§ **Work required**:
Copy the lines below word for word, leaving out the pictures.

§ **Source records**:
------------------------
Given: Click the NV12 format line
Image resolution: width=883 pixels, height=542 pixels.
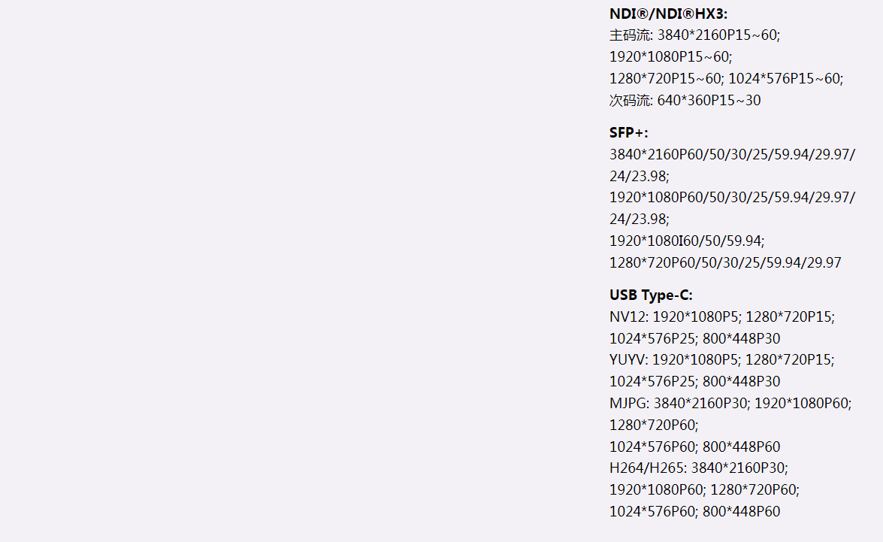Looking at the screenshot, I should click(721, 317).
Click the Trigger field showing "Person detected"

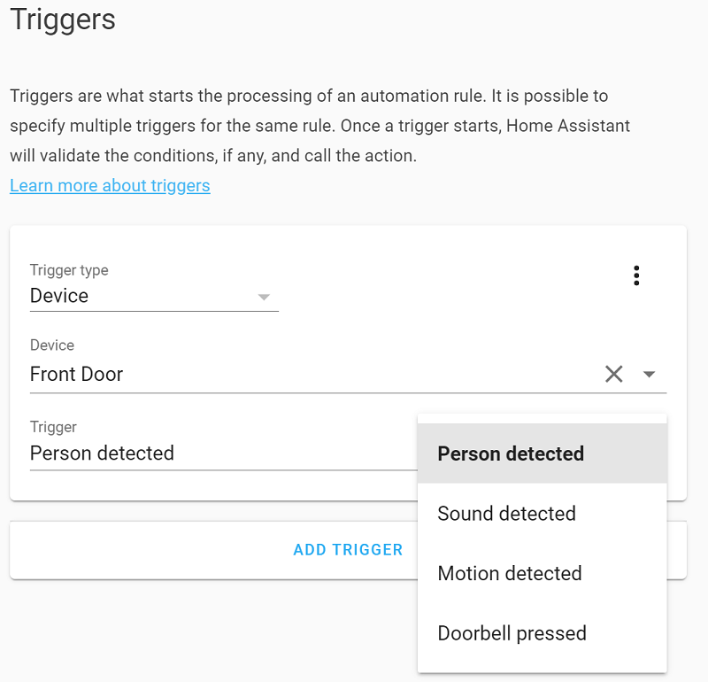(133, 453)
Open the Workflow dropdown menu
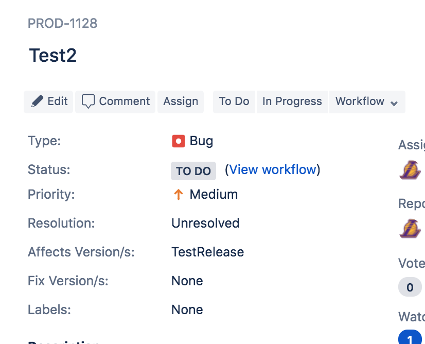 (x=367, y=102)
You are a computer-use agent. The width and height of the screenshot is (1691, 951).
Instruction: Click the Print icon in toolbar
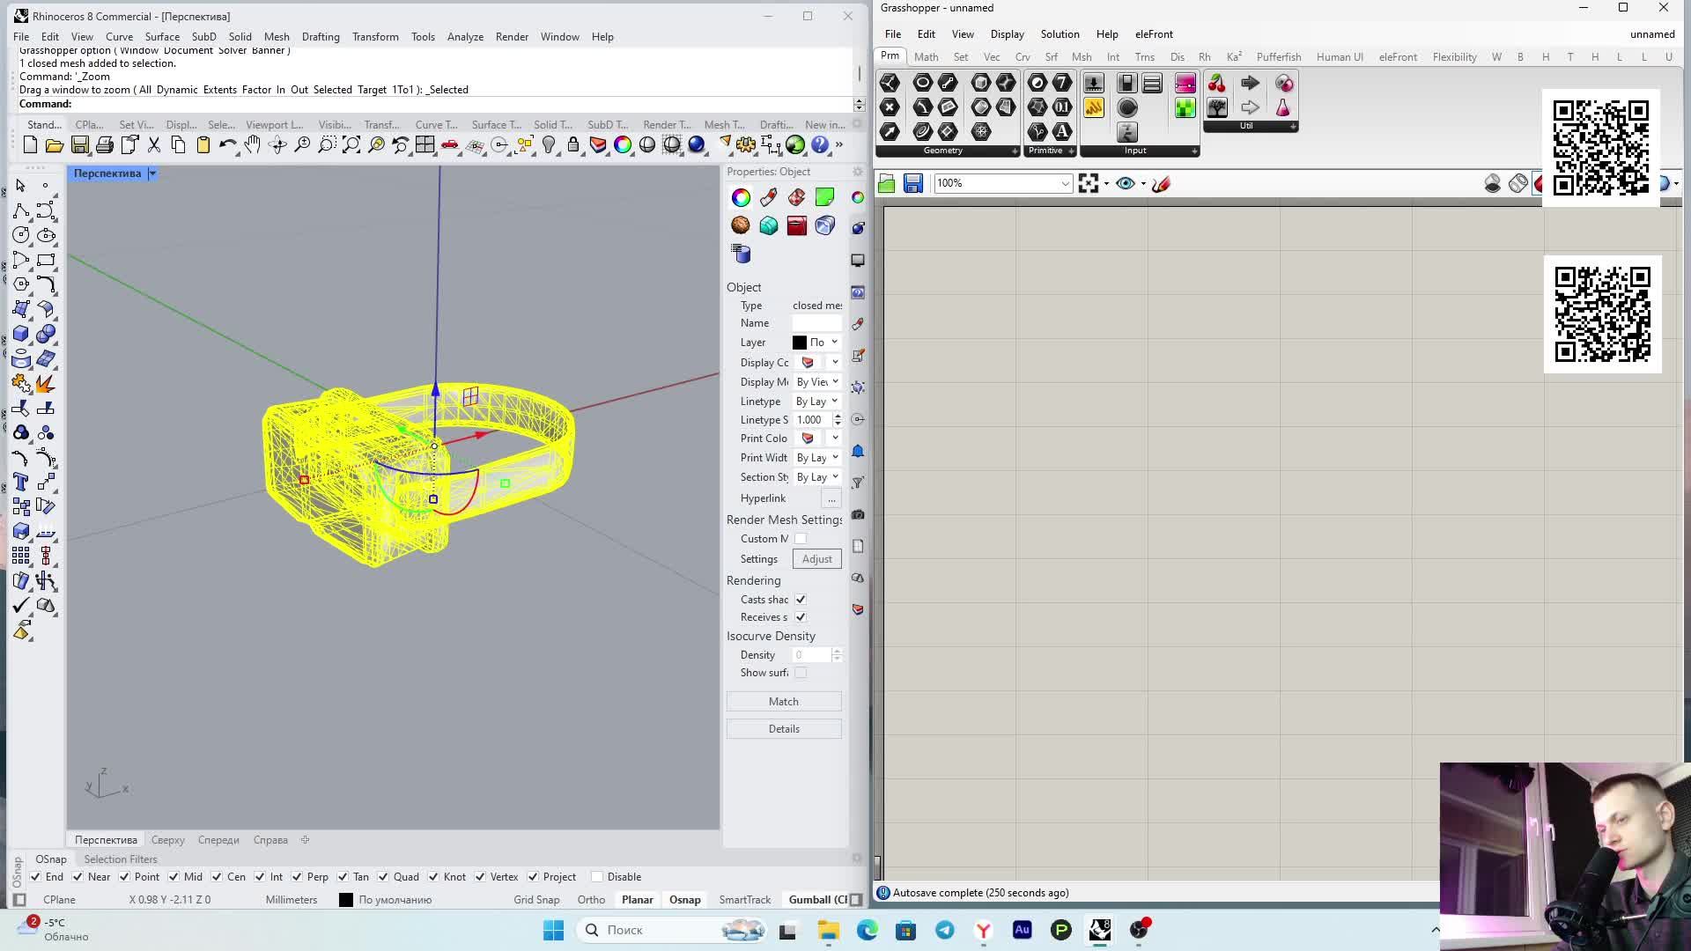click(x=105, y=145)
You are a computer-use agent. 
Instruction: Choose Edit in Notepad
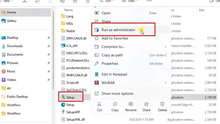pyautogui.click(x=114, y=74)
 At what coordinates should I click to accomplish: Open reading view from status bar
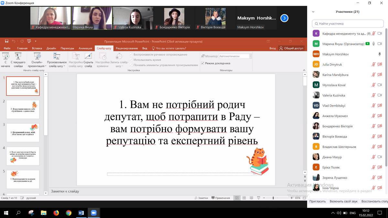[251, 198]
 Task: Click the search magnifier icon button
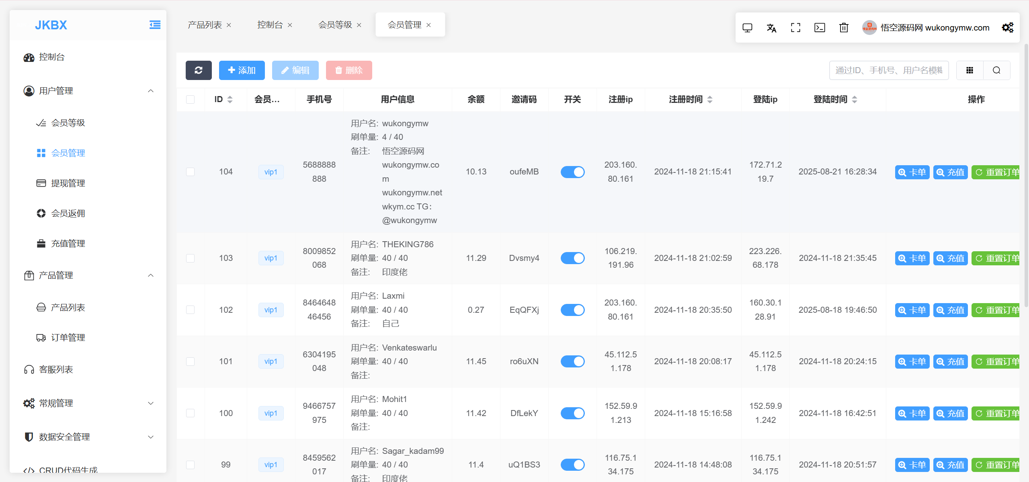pyautogui.click(x=996, y=70)
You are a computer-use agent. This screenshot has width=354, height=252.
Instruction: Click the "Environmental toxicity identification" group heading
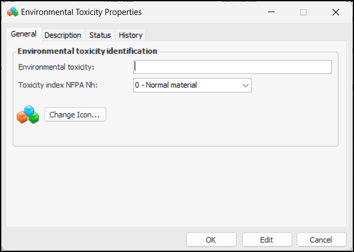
------------------------
§ **Response for this exercise**:
Given: Click the NV12 format line
Image resolution: width=883 pixels, height=542 pixels.
Looking at the screenshot, I should click(721, 317).
Click the Trigger field showing "Person detected"

(133, 453)
Open the Workflow dropdown menu
 (x=367, y=102)
You are a computer-use agent. The width and height of the screenshot is (1691, 951).
Instruction: Click the Print icon in toolbar
click(x=105, y=145)
You are a computer-use agent. 
Instruction: Choose Edit in Notepad
pyautogui.click(x=114, y=74)
 At what coordinates should I click to accomplish: Open reading view from status bar
[251, 198]
 Task: Click the search magnifier icon button
pyautogui.click(x=996, y=70)
You are a computer-use agent. This screenshot has width=354, height=252.
Instruction: Click the "Environmental toxicity identification" group heading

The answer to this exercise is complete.